(Pixel coordinate grounding data)
· · · · · · ·
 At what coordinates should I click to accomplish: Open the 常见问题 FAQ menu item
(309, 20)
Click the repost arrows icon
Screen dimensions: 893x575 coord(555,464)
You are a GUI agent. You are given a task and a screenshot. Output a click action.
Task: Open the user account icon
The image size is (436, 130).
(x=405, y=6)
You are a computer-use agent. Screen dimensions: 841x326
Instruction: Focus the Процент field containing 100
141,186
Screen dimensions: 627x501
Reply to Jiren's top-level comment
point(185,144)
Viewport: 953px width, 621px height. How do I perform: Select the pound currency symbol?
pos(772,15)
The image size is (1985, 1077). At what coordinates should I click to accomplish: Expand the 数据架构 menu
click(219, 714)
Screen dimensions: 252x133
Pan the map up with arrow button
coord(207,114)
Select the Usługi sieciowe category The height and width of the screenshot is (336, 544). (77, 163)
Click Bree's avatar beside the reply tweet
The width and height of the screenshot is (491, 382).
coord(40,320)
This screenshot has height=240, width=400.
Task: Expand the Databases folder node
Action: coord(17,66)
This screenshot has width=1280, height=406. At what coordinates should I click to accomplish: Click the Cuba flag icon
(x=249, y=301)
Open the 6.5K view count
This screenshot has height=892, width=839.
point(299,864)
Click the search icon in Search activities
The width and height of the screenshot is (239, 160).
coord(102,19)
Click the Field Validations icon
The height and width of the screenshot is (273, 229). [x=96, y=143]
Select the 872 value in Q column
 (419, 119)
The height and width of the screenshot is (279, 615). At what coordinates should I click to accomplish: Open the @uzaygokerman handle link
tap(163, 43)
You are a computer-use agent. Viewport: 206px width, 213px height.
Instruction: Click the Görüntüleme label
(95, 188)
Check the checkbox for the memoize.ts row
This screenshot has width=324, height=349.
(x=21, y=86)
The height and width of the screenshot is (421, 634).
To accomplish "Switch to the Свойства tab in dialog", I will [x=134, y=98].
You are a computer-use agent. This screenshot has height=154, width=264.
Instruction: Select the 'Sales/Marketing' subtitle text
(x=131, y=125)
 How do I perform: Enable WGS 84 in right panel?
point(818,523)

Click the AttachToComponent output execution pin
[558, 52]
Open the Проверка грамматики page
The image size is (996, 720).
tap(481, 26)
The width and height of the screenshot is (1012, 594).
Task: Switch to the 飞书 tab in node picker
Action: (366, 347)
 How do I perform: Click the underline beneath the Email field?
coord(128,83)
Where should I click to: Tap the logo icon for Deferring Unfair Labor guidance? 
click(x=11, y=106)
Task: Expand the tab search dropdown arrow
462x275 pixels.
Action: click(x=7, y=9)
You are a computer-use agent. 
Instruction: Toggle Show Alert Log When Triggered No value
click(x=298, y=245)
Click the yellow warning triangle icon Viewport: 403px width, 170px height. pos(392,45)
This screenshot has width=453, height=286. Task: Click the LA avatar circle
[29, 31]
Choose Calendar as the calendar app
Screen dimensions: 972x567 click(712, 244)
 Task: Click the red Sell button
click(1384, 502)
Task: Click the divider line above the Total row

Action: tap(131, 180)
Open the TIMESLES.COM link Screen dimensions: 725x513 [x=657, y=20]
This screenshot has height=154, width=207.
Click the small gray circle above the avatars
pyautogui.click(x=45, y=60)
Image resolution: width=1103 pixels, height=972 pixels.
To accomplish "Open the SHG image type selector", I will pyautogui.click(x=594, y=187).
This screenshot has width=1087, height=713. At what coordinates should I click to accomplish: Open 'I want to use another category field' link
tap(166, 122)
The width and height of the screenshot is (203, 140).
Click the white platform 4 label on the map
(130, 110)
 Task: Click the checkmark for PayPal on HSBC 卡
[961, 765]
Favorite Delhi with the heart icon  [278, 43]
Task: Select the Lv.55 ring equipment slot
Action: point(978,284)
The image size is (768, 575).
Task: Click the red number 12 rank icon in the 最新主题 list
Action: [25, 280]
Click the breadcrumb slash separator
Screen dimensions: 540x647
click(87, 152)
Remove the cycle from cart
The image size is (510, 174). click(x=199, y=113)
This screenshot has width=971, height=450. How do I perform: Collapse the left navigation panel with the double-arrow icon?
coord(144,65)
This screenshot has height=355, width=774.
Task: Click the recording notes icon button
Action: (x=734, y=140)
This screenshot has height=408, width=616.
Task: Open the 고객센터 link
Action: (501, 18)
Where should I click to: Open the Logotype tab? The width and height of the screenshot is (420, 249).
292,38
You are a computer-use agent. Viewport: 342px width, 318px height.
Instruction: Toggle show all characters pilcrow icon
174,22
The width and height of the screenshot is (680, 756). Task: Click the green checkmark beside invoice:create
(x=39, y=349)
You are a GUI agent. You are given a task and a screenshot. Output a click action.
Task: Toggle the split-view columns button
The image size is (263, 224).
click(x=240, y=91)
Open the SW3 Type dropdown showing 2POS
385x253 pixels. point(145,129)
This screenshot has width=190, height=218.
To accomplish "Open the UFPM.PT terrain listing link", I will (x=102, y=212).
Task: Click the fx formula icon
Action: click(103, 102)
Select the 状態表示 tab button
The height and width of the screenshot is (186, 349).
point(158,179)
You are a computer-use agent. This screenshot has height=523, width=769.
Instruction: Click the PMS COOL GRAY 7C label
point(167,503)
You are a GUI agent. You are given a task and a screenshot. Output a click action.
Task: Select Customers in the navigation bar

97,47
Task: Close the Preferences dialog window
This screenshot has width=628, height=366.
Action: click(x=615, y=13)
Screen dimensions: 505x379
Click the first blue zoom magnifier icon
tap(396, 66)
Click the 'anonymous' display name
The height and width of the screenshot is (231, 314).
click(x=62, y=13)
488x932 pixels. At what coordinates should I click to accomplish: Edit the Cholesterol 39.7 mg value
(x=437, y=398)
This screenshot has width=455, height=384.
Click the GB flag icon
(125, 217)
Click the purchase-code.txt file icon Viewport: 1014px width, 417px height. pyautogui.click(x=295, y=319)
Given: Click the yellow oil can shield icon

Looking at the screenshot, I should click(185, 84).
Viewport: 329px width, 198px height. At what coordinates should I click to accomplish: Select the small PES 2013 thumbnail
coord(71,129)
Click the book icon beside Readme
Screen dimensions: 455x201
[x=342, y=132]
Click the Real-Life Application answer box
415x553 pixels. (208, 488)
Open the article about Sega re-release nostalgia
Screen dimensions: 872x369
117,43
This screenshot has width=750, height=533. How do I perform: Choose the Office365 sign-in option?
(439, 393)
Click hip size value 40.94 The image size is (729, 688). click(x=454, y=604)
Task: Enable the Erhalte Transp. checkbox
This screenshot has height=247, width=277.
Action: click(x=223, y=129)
· · · · · · ·
Copy every line from the data that includes the string "dialog".

Solved problem →
To accomplish "Switch to the Свойства tab in dialog", I will [x=134, y=98].
Task: Close the Preferences dialog window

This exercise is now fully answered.